Chronic under-fuelling may be endemic among cyclists, according to research — and if so, we’re storing up a bone health timebomb
“I’n the lead-up to the European age-group duathlon championships, I hurt my leg,” says 53-year-old Doug Bentall, recalling his 2016 season. “I thought I’d pulled a muscle, and somehow got round the race with the injury.”
Bentall, a PR man from Tonbridge, Kent, had returned to cycling in his late 40s, having raced as a younger man, and made solid progress to a sub-23min 10-mile time trial. He decided to give duathlon a try after his wife Bridget pointed to her collection of rosettes from equestrian events and jokingly challenged him: “When are you going to win something?”
Duathlon seemed to provide his best chance of levelling up the matrimonial palmarès.
“It turned out I was a much better runner then I am cyclist,” he says. “In duathlon, you can make up a hell of a lot of time on the cyclists who aren’t such good runners — I was chuffed.”
However, his high hopes came crashing down as the pain persisted, eventually compelling a visit to the GP. “I was referred to a specialist, who diagnosed a stress fracture in my pelvis,” recalls Bentall. “Tests showed I had a really low vitamin D and would need months of rehab. I haven’t run since.”

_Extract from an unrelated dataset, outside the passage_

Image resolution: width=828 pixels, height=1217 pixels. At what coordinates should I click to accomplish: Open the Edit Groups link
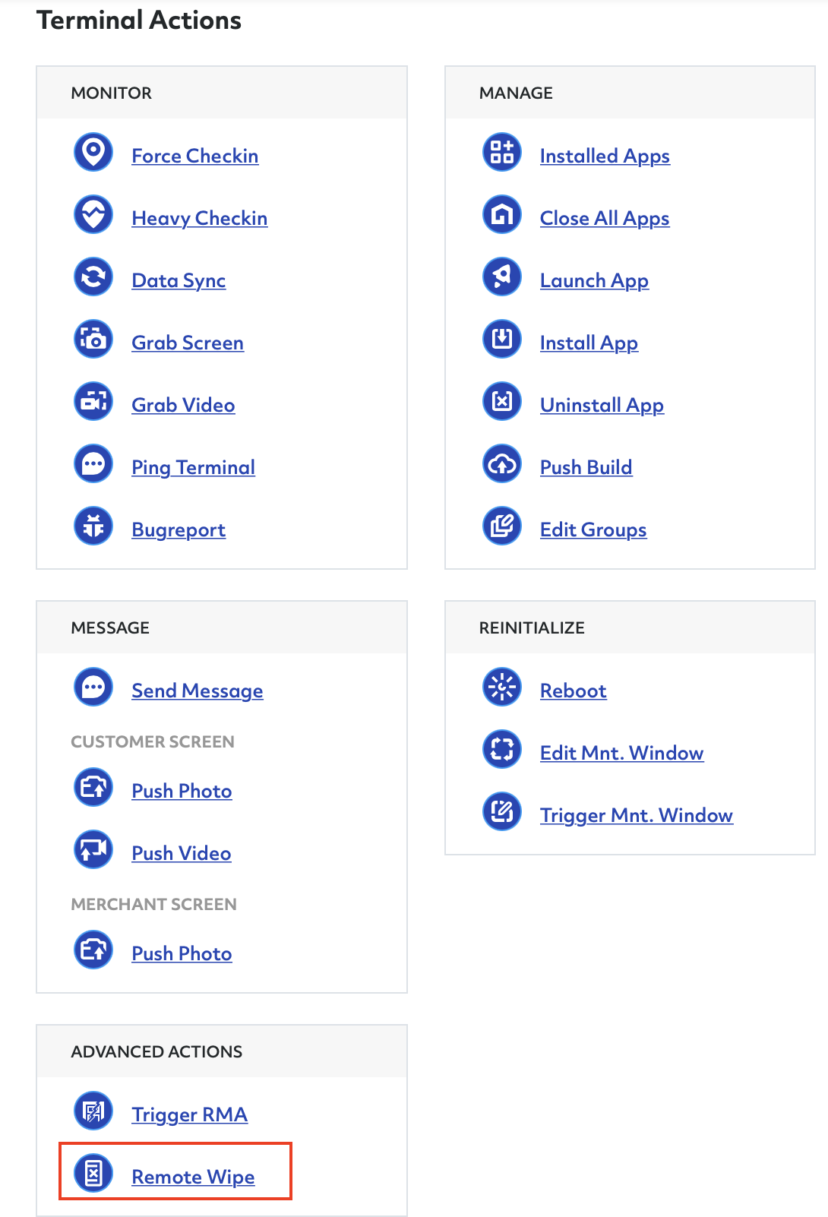(593, 530)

A few months after his diagnosis, Bentall spotted in CW a call from Dr Nicky Keay for participants to take part in a bone density study. He put himself forward and in early 2017 had his first DEXA scan, the most accurate means of measuring bone health. “I took a deep breath when I sat down to hear the results,” says Bentall, “and they revealed my lower spine is in the osteoporotic range.”